Metadata-Version: 2.1
Name: fastsafetensors
Version: 0.3
Summary: High-performance safetensors model loader
Author-email: Takeshi Yoshimura <tyos@jp.ibm.com>
Maintainer-email: Takeshi Yoshimura <tyos@jp.ibm.com>
License: Apache-2.0
Project-URL: Repository, https://github.com/foundation-model-stack/fastsafetensors
Keywords: fastsafetensors,safetensors,GDS
Classifier: Programming Language :: Python :: 3.10
Classifier: Programming Language :: Python :: 3.11
Classifier: Programming Language :: Python :: 3.12
Classifier: Programming Language :: Python :: 3.13
Requires-Python: <3.14,>=3.10
Description-Content-Type: text/markdown
License-File: LICENSE
Requires-Dist: typer>=0.9.0
Provides-Extra: dev
Requires-Dist: pre-commit>=3.6.0; extra == "dev"
Requires-Dist: black==25.11.0; extra == "dev"
Requires-Dist: isort==6.1.0; extra == "dev"
Requires-Dist: flake8==7.3.0; extra == "dev"
Requires-Dist: mypy==1.19.1; extra == "dev"
Provides-Extra: progress
Requires-Dist: tqdm>=4.66.0; extra == "progress"
Provides-Extra: test
Requires-Dist: torch>=2.5.1; extra == "test"
Requires-Dist: pytest>=8.1.1; extra == "test"
Requires-Dist: pytest-cov>=5.0.0; extra == "test"
Requires-Dist: transformers>=4.40.2; extra == "test"
Requires-Dist: safetensors>=0.4.0; extra == "test"
Requires-Dist: vllm>=0.8.2; extra == "test"
Provides-Extra: threefs
Requires-Dist: fastsafetensor-3fs-reader>=0.3.3; extra == "threefs"

fastsafetensors is an efficient safetensors model loader.
This library is tested with Python 3.10-3.13 and PyTorch 2.1-2.7.

Disclaimer: This repository contains a research prototype.
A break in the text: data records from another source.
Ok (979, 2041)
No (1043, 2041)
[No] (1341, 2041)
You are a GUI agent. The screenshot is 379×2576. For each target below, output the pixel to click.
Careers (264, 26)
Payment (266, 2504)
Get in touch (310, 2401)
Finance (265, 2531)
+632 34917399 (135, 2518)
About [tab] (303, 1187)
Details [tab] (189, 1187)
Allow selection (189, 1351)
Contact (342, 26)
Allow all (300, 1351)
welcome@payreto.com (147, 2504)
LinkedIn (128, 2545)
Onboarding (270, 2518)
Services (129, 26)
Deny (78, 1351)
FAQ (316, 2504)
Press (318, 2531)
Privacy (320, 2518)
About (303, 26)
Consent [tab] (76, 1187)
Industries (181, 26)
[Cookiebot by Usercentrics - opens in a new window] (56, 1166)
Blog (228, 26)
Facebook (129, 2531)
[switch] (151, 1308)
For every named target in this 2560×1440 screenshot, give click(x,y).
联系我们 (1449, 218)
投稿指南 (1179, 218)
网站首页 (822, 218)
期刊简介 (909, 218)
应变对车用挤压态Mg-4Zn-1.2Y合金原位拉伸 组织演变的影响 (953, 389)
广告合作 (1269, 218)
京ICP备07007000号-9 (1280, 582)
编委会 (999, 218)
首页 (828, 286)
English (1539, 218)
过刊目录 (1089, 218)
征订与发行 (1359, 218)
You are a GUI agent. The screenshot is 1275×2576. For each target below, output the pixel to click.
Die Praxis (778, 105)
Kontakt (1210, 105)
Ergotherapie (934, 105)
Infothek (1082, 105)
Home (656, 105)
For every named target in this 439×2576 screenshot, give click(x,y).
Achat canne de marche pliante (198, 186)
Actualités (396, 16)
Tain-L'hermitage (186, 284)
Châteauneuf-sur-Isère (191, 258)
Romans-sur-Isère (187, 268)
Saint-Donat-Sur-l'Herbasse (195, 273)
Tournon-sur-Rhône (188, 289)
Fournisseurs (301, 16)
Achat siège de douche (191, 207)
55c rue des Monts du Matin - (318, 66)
It should be used with caution.

# Features

We introduced three major features to optimize model loading performance:
1. Batched, lazy tensor instantiation.
2. GPU offloading for sharding, type conversions, and device pointer alignment.
3. GPU Direct Storage enablement for file loading from storage to GPU memory.

A major design difference from the original safetensors file loader is that fastsafetensors does *NOT* use `mmap`.
The original loader loads tensors on demand from memory-mapped files,
but unfortunately, it cannot fully utilize high-throughput I/O such as NVMe SSDs.
Therefore, we asynchronously transfer files in parallel to saturate storage throughput.
The loader then lazily instantiates tensors in GPU device memory with DLPack.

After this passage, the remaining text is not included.